Problem to work on => The records sit below. Return every line in them that holds the word "will".

--- START ---

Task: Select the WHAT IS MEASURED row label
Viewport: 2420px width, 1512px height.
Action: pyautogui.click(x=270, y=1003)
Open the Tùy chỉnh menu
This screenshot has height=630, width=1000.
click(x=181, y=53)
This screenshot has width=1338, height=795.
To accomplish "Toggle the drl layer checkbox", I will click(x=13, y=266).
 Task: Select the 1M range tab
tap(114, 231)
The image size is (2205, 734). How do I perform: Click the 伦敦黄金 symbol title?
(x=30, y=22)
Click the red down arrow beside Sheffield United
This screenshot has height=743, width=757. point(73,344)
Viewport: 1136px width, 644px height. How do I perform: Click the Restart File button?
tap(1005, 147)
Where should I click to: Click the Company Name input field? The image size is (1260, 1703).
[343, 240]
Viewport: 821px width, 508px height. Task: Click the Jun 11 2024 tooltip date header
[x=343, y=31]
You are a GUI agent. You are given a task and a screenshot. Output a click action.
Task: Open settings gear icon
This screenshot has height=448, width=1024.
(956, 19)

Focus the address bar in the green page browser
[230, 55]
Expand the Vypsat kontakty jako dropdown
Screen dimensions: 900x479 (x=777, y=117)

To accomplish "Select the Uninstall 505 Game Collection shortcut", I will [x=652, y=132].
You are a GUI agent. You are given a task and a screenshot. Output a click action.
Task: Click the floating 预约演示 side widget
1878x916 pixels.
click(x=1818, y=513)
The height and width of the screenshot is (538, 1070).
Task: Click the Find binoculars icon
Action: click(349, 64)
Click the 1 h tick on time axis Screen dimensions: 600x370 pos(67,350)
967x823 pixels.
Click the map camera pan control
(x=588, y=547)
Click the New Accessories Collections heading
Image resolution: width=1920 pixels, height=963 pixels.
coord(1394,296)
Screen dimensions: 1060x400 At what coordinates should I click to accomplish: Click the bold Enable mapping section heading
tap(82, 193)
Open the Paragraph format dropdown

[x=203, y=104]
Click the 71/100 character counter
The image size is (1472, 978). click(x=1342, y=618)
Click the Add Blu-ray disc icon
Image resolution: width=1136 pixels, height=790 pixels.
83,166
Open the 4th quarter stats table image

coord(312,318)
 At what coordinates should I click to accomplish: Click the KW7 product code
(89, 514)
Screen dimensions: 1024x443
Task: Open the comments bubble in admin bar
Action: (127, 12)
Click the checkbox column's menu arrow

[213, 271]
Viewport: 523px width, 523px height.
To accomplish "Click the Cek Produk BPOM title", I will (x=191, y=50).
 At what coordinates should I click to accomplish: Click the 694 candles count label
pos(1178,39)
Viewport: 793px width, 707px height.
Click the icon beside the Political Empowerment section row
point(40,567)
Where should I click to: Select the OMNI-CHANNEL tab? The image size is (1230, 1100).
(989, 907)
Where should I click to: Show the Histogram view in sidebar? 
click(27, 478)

--- END ---

Written response =>
To accomplish "Toggle the drl layer checkbox", I will click(x=13, y=266).
To accomplish "Select the Uninstall 505 Game Collection shortcut", I will [x=652, y=132].
To accomplish "Click the Cek Produk BPOM title", I will (x=191, y=50).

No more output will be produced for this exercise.